На своем подворье увидел бортника Савелия. Старик был измучен – стежками через болотца пробежал все длинные версты до Ярославля. Дементий не сразу и узнал его: лицом черен, глаза запавшие; Савелий сидел на чурбачке возле избы, уронив на грудь дремучую бороду У его ног лежала большая рыжая собака; зарычала на кузнеца, шерсть на загривке вздыбилась.
– Молчи, Полкан! – прикрикнул старик, заметив подходившего Дементия.
Рассказывая, Савелий торопился, не стыдился слез: внучку Россаву и сына Евпраксии Васильковны ордынцы захватили в полон. С Полканом бежали по следу и вот пришли; не иначе запрятали пленников в Ахматову слободу.
– Лучше бы самому сгинуть, – горько заключил Савелий.

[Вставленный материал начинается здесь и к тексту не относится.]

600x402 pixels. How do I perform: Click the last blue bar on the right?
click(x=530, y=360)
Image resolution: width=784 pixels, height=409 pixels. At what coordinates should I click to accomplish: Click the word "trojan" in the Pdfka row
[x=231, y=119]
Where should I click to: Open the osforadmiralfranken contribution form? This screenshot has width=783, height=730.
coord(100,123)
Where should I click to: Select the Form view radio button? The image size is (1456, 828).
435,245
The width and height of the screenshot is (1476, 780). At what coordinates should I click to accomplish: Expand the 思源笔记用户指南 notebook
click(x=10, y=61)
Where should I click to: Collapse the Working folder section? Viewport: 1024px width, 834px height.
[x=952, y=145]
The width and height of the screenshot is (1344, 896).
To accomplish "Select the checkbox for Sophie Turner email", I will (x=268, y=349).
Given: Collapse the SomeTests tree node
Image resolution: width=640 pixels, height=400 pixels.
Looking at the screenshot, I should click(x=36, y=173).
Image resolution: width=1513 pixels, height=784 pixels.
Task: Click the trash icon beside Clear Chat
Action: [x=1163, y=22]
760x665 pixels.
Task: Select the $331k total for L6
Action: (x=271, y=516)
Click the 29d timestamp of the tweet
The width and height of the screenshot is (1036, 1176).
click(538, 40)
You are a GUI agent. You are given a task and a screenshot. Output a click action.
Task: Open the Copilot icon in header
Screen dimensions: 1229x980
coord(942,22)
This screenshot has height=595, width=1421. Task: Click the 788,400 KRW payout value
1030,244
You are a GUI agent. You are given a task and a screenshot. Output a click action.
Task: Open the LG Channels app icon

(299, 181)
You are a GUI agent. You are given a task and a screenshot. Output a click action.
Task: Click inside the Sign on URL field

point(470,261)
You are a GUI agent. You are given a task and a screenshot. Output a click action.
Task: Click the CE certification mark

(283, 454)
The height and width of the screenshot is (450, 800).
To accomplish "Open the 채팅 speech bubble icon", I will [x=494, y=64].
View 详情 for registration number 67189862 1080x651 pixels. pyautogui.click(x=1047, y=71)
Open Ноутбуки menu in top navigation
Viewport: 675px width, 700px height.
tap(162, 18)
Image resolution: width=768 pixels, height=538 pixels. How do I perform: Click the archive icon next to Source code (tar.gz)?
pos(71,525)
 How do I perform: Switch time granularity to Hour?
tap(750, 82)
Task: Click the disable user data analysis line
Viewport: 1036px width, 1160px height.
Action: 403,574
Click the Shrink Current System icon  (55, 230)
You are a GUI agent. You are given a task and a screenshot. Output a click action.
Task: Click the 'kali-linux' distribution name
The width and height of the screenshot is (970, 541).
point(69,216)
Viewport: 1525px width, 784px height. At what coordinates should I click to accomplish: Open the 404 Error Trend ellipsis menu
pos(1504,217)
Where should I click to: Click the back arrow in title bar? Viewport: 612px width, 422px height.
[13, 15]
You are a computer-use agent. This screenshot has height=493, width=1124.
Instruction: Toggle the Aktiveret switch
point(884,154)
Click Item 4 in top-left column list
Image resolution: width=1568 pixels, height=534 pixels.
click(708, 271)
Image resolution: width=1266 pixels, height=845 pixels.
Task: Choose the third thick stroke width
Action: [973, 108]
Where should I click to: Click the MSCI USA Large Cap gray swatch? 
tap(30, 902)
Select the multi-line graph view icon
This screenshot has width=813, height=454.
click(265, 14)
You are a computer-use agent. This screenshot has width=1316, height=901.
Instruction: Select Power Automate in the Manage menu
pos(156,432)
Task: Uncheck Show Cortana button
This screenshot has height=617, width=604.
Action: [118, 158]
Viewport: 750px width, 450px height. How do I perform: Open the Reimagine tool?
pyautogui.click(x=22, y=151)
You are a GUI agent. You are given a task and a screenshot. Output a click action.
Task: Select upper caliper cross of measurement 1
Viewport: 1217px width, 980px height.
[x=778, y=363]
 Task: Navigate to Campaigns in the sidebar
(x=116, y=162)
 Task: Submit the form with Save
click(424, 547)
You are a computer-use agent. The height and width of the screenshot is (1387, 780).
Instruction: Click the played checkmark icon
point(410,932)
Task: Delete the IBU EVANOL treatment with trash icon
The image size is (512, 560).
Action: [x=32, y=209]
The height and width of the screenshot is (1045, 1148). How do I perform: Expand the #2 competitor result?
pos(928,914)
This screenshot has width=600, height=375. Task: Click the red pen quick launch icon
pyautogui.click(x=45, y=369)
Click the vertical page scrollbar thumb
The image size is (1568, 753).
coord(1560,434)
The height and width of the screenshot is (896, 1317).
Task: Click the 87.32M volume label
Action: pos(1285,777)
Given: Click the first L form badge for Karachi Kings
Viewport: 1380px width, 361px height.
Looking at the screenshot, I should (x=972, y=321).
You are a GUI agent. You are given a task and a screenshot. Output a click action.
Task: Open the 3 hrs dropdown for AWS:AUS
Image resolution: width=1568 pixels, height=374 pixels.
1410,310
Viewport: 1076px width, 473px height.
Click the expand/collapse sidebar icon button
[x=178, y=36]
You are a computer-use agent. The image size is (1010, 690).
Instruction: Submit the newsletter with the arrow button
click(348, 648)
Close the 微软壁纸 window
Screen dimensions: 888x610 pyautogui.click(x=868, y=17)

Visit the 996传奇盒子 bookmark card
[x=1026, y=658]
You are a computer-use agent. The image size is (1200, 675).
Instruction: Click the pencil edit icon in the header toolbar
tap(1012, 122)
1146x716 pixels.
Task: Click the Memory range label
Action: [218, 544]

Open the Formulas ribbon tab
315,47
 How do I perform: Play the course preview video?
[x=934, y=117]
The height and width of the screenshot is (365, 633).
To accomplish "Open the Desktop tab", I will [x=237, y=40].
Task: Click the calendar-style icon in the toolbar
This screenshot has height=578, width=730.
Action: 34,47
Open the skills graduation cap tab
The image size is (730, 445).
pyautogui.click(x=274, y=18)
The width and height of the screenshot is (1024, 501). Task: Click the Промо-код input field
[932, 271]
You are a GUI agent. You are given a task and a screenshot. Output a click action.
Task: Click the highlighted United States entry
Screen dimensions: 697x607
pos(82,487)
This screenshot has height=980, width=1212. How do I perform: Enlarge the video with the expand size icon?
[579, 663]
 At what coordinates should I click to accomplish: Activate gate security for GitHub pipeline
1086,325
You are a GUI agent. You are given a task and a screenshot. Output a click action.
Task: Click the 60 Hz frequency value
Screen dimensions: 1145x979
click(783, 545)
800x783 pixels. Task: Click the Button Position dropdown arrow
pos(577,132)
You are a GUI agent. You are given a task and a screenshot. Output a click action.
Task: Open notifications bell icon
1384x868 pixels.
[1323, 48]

Выходит, не соврал Мина, что захватили в лесу парня и девку. Только не предполагал Дементий, что ими окажутся красавица внучка Савелия и сын Евпраксии Васильковны. «Это что же, татары прошли до селения, разграбили его?» Холодом обдало спину Дементия, на ослабевших ногах опустился на корточки рядом со стариком.
– Возле моего жилья было, – снова стал говорить Савелий. – Буря нагрянула, не услышал я внучкин зов, а уж когда спохватился, было поздно – они, как черти, вертелись на конях у озера. Попытался, неумелый, заманивать их к Гнилой протоке – двое только и потопли, остальных шайтан ихний упас…
Дементию стало легче: жилье Савелия у Гнилой протоки, не там, где урочище, – на другом берегу. Но все же спросил:
– Так дошли они до селения, заметили?
– Нет, бог сберег – не прознали. Берегом им было не пройти, все бы в болото провалились. Да и заметались они, когда на их глазах двое в трясину ухнули.
Савелий с надеждой смотрел на кузнеца, надеялся на его помощь. Но чем мог утешить Дементий старика, когда сам очутился в такой же беде?
– Нет у нас с тобой сил вызволить пленников. Остается одно: идти к молодому князю, его защиты просить.